Exercise aim: Wherever the string "this" turns up in the data, copy the whole line.

### Exercise materials

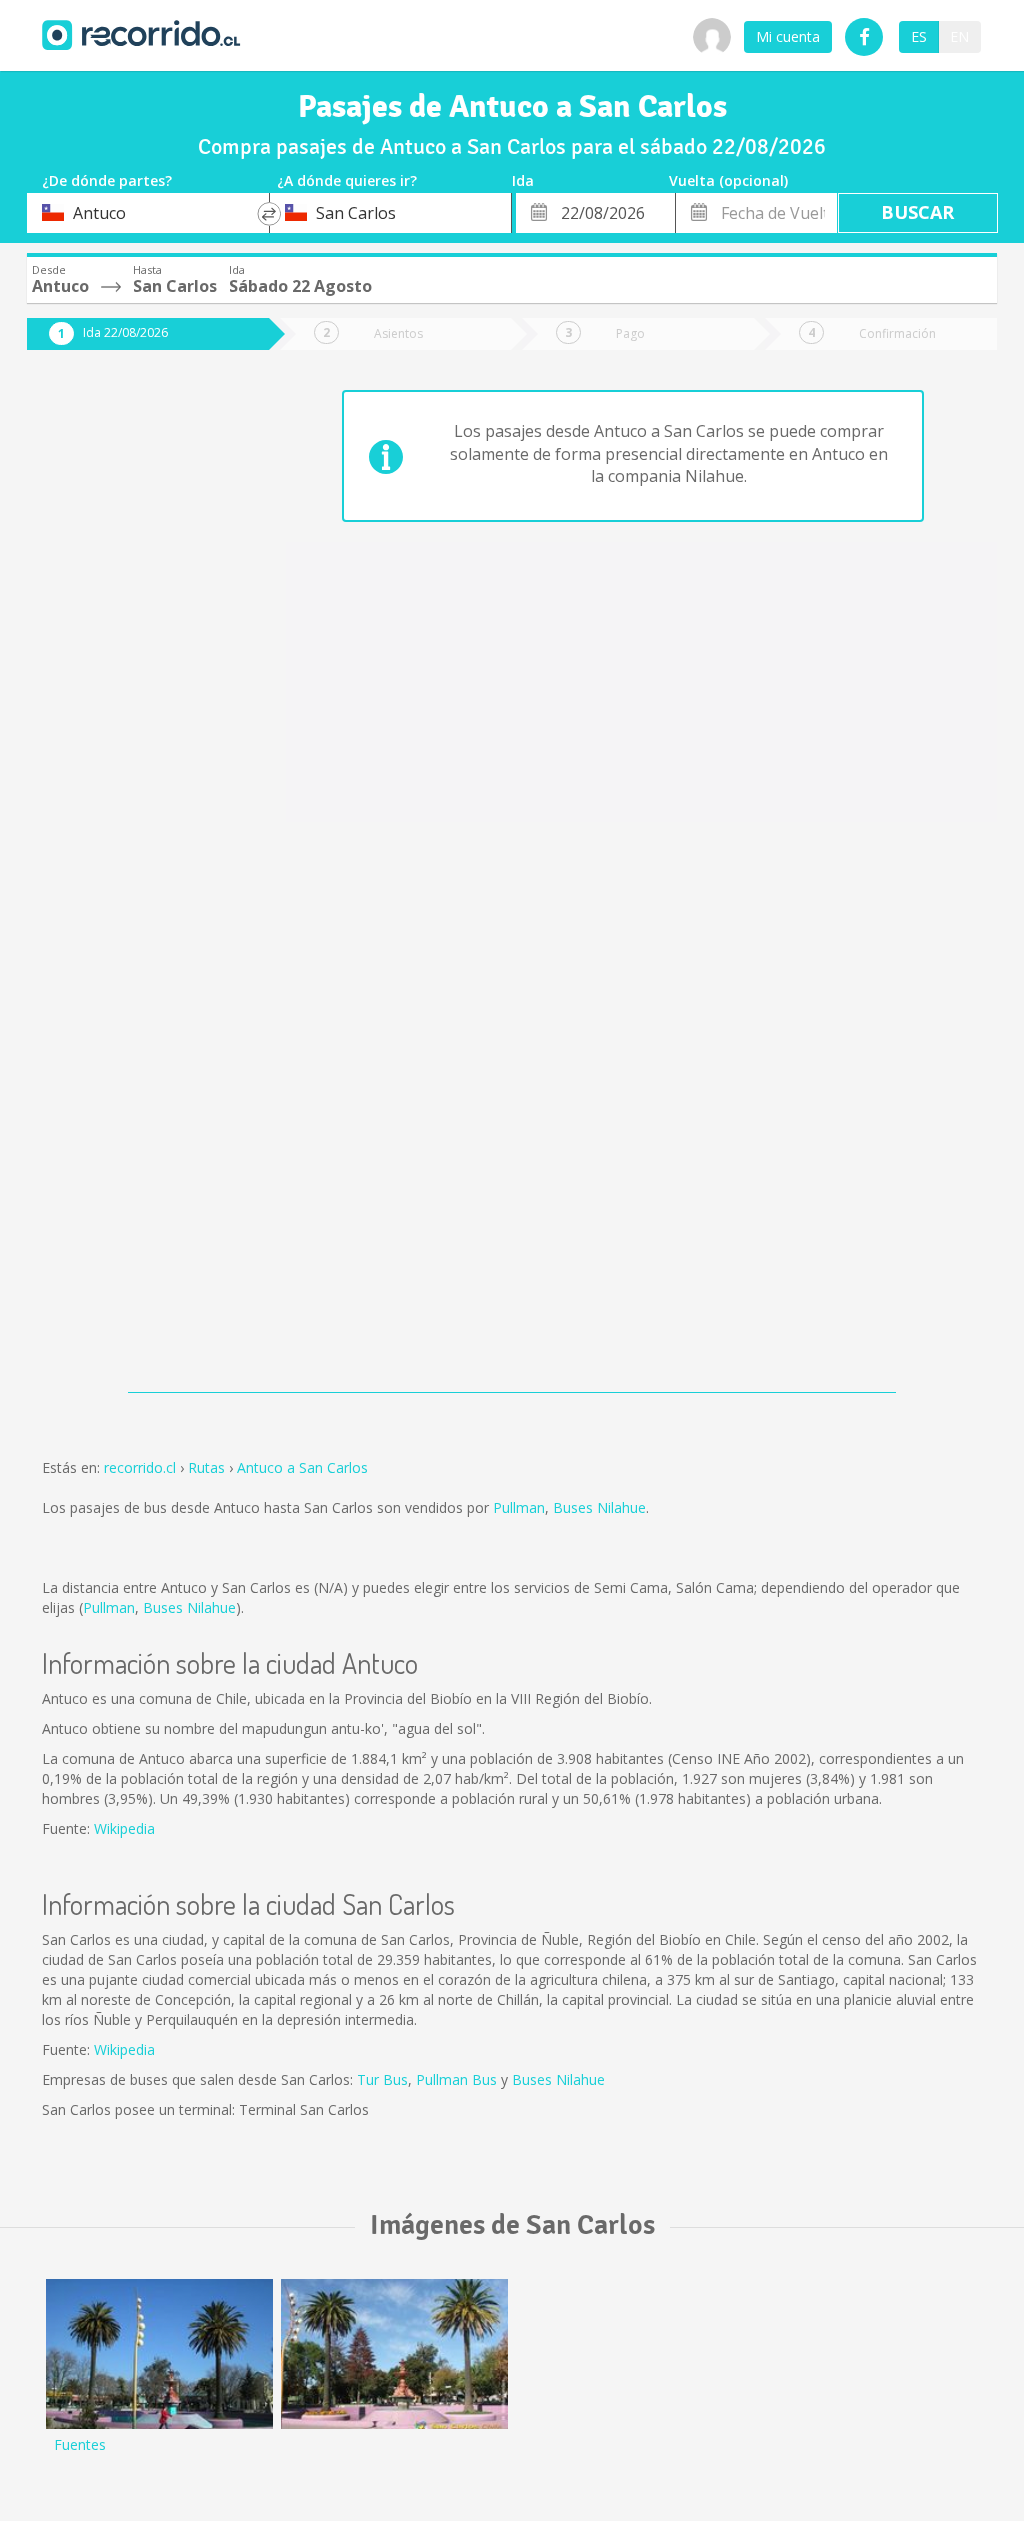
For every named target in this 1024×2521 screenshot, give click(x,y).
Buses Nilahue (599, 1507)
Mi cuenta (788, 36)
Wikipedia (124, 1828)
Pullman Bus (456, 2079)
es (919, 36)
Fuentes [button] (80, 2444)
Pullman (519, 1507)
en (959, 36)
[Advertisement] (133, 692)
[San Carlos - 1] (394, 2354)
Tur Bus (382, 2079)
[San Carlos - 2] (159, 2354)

######
### Exercise materials

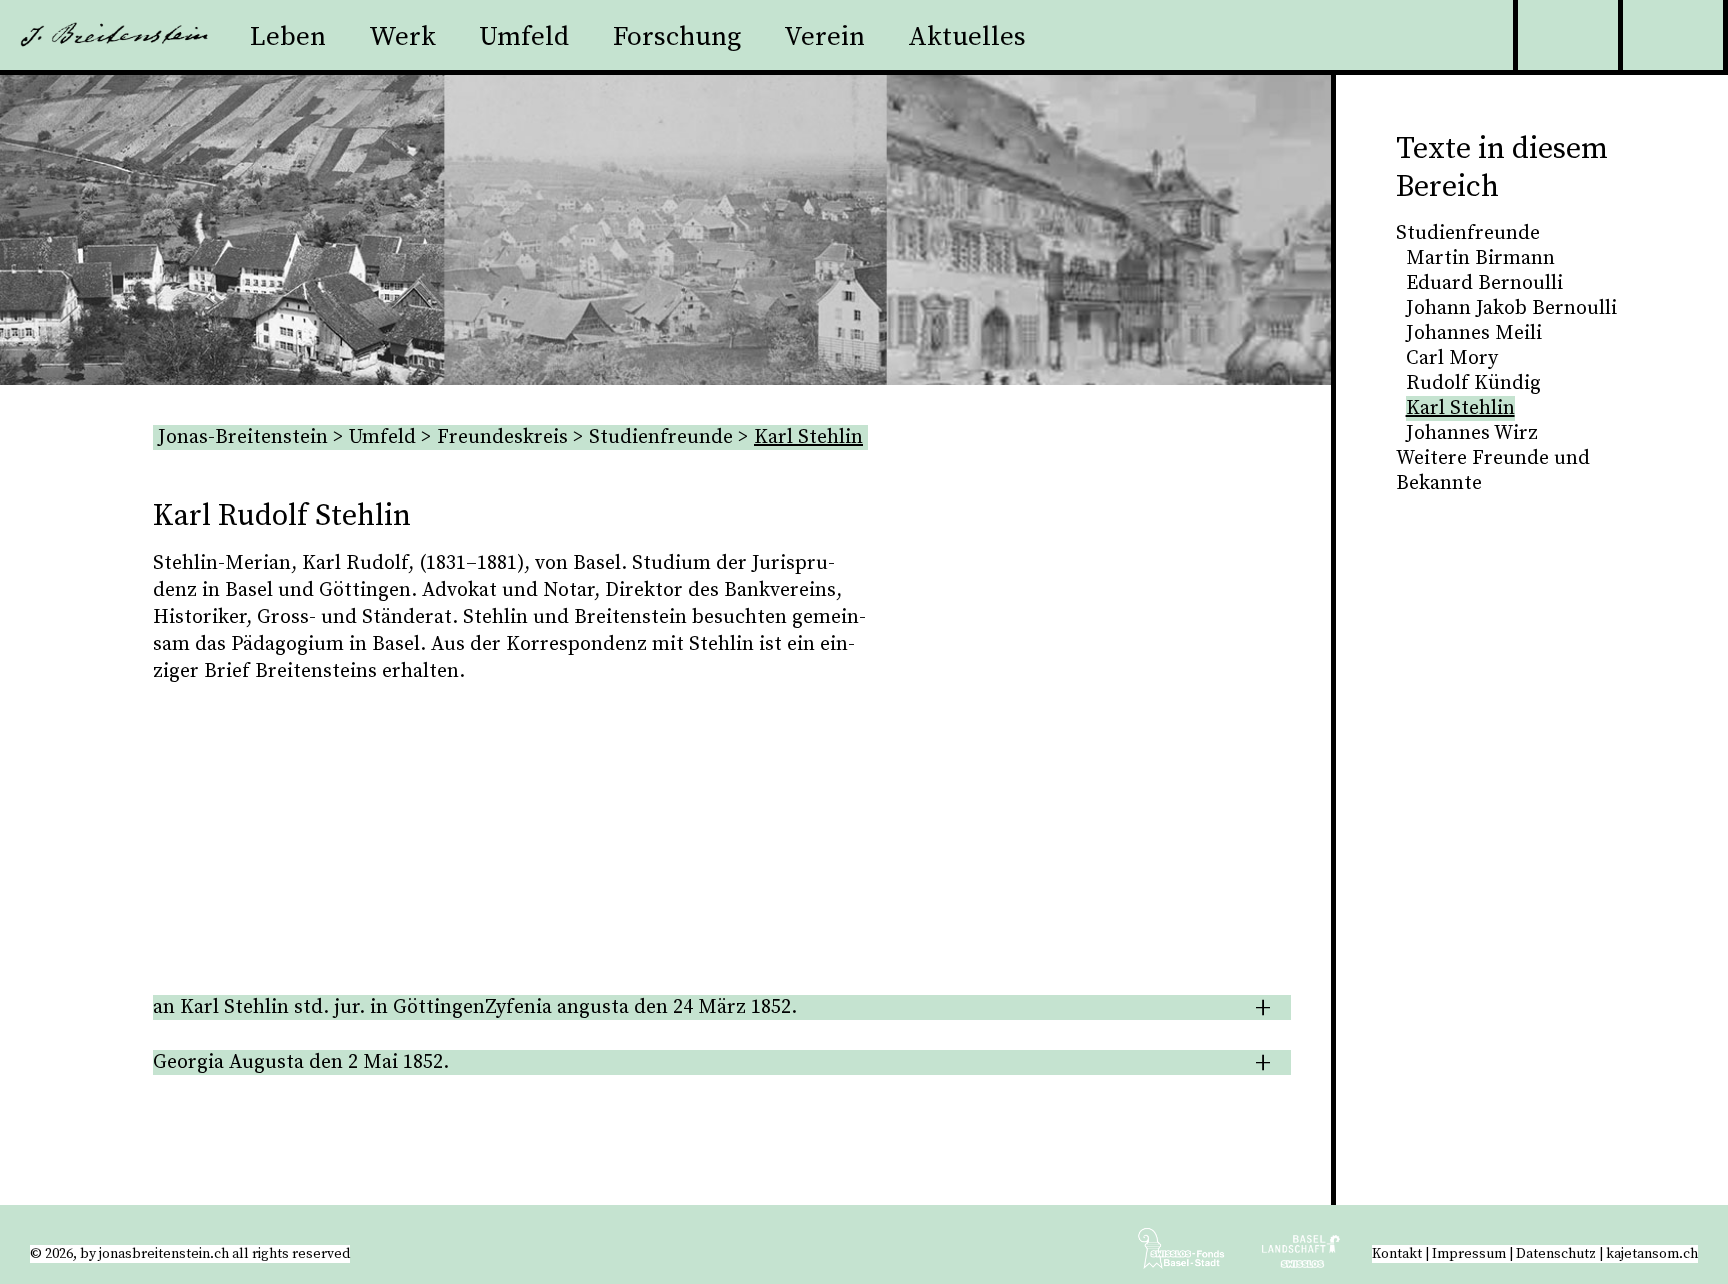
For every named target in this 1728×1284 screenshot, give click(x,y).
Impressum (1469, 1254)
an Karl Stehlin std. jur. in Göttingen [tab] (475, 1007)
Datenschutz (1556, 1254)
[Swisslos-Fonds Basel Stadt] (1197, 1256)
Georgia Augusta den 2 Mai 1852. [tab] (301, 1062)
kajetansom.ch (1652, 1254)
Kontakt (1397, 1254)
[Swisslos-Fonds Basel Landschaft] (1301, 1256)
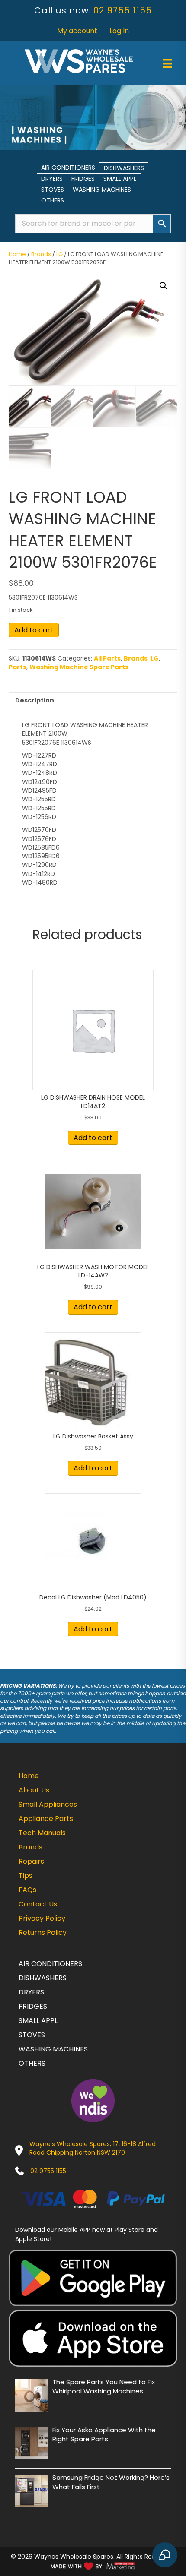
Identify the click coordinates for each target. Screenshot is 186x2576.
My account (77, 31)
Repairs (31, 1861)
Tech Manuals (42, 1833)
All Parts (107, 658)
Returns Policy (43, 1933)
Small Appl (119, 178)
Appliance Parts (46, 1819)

######

Exercise result:
For every named target in this 1024×2521 screenshot, give click(x,y).
For every named target in this 1728×1284 screenshot, give click(x,y).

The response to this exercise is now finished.